_Task brief_
Would you print the lines below exactly, beginning at the line that has "You are a computer-use agent." and stopping after the line that has "Task: Select the テーマの選択 step radio"? Only those lines, and no pictures.

_Records shown_
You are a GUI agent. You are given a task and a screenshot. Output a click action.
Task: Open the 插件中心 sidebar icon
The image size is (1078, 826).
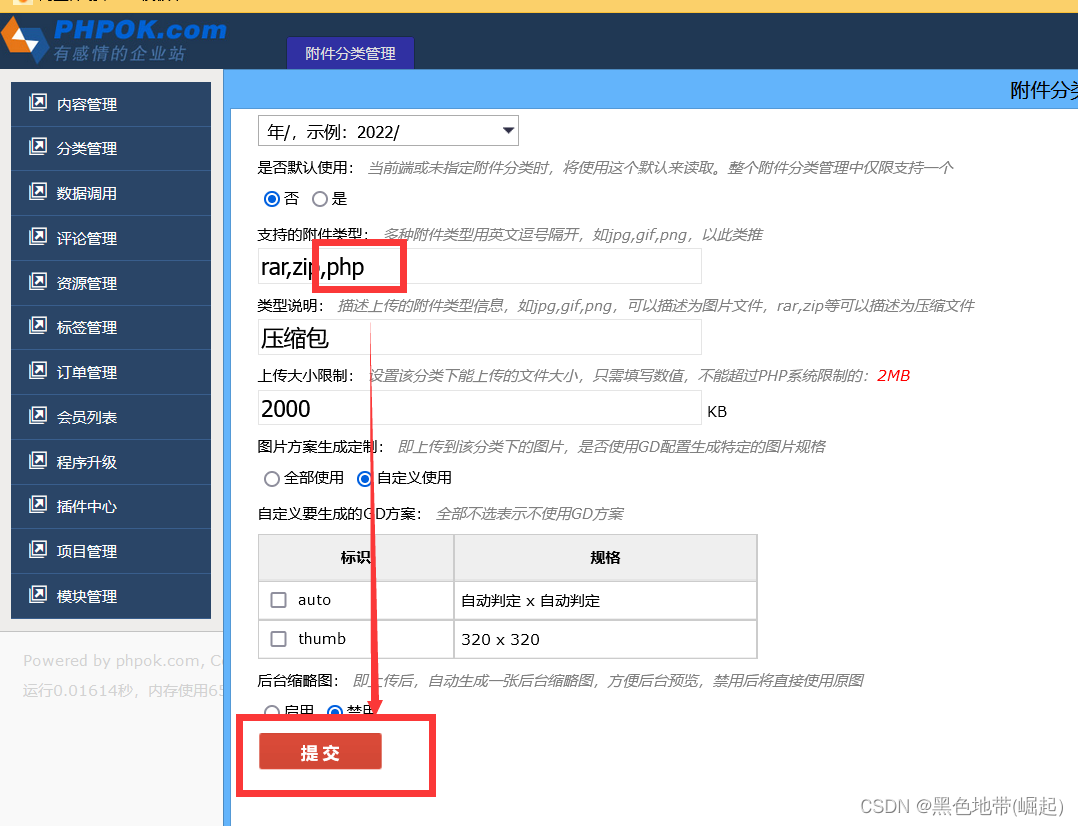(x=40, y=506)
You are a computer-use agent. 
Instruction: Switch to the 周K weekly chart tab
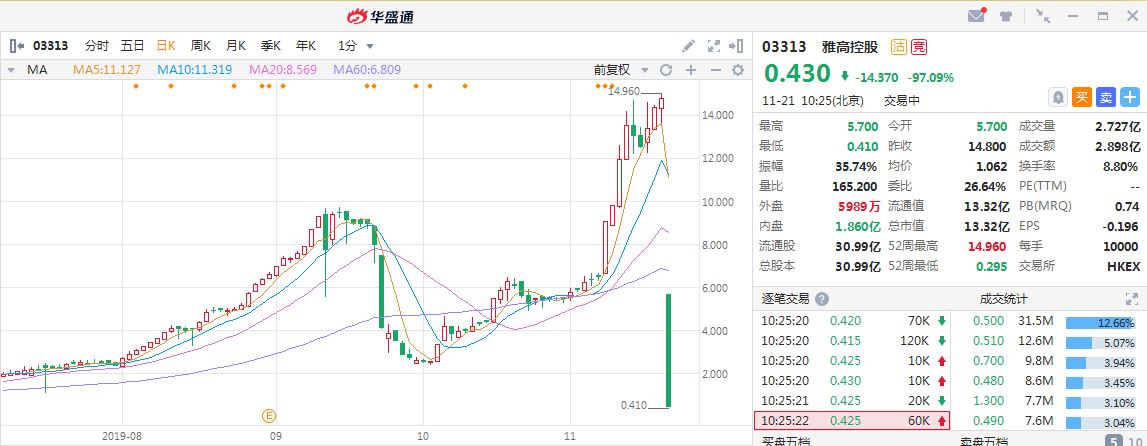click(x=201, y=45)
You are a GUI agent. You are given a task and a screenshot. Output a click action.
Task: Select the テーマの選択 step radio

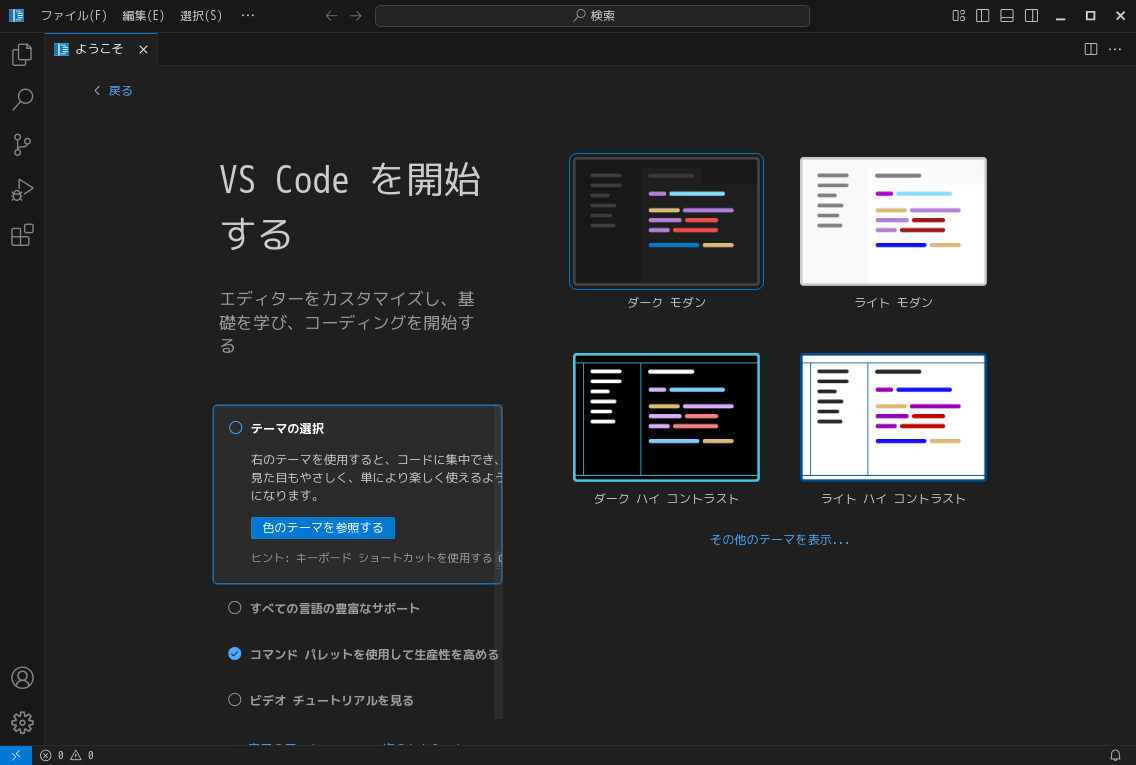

==

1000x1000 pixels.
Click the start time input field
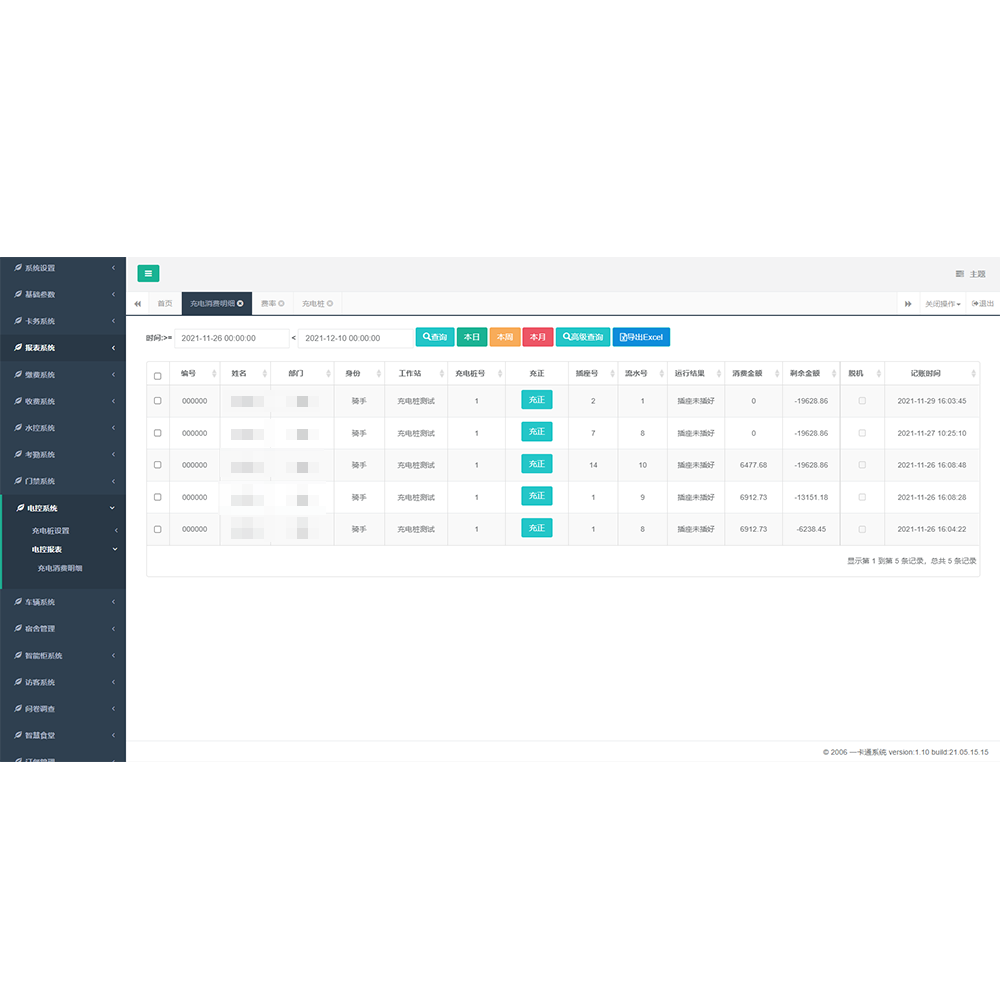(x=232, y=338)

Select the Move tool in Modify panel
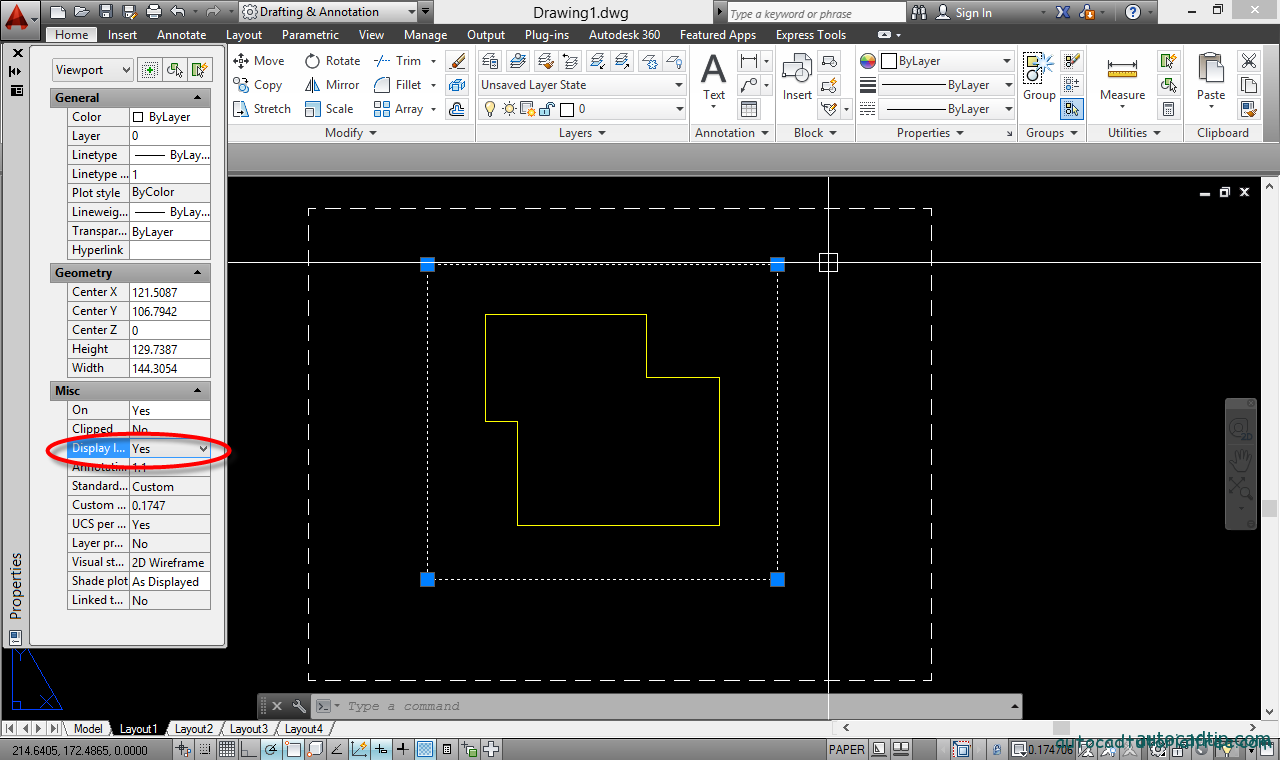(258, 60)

---

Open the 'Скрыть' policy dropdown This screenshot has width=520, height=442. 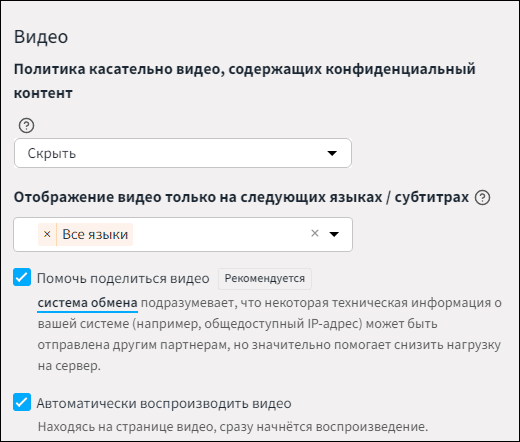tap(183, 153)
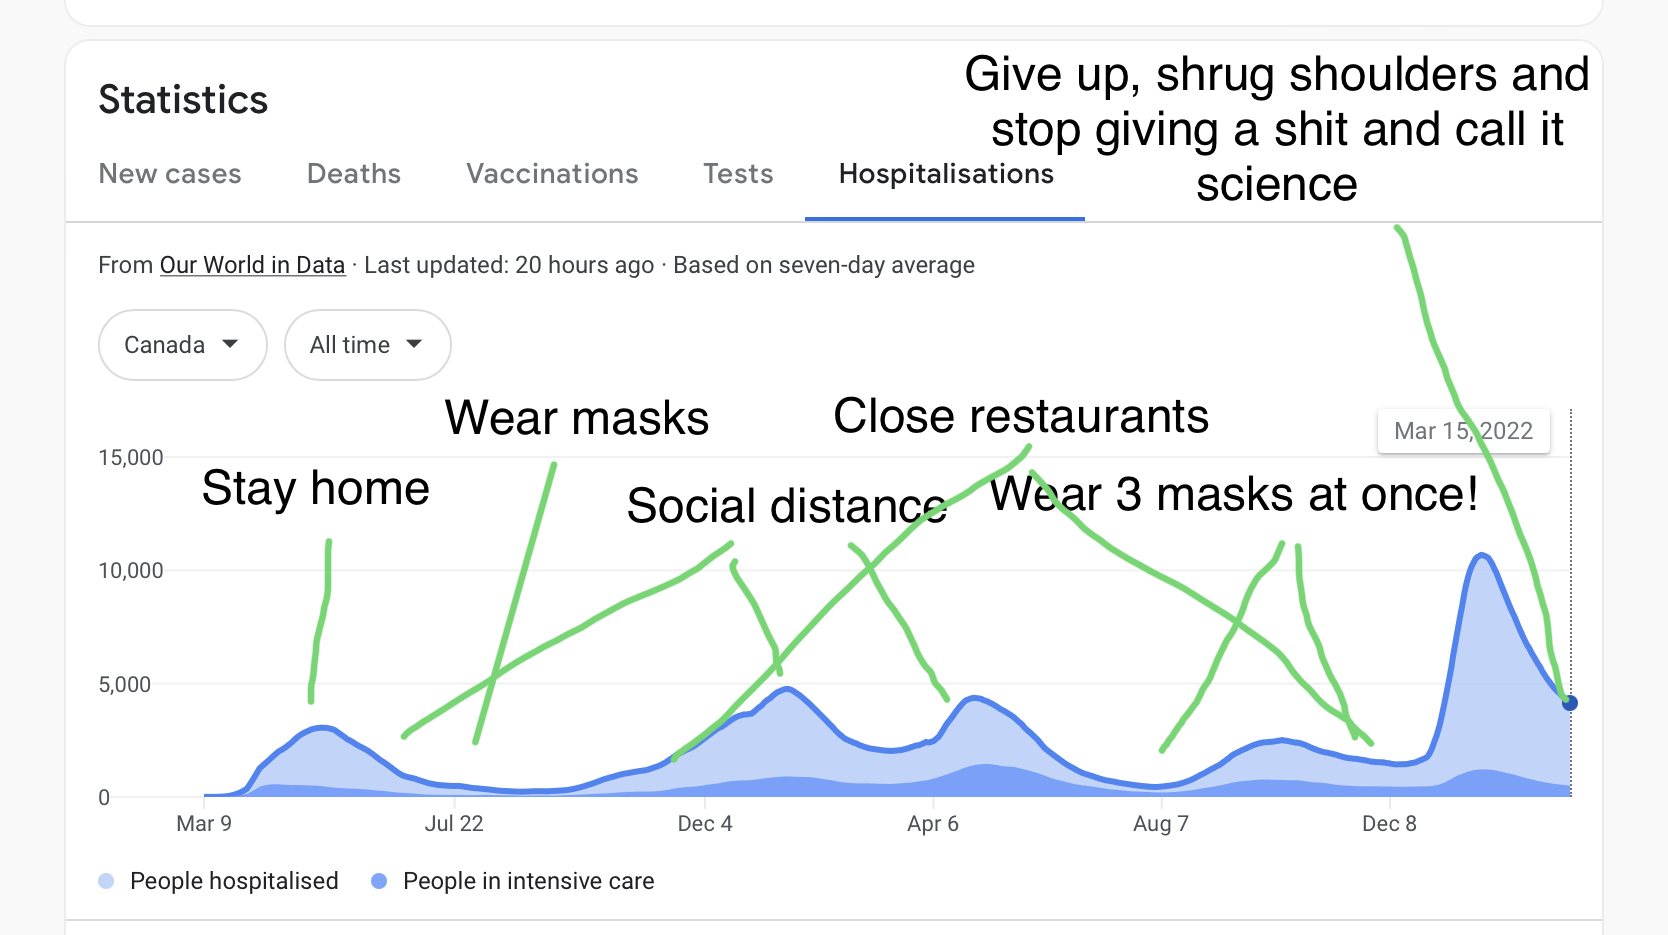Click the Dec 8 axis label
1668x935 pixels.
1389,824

_Written response_
You are a computer-use agent. 
Instruction: Switch to the 周K weekly chart tab
click(x=201, y=45)
You are a GUI agent. You are given a task and a screenshot. Output a click action.
Task: Select the テーマの選択 step radio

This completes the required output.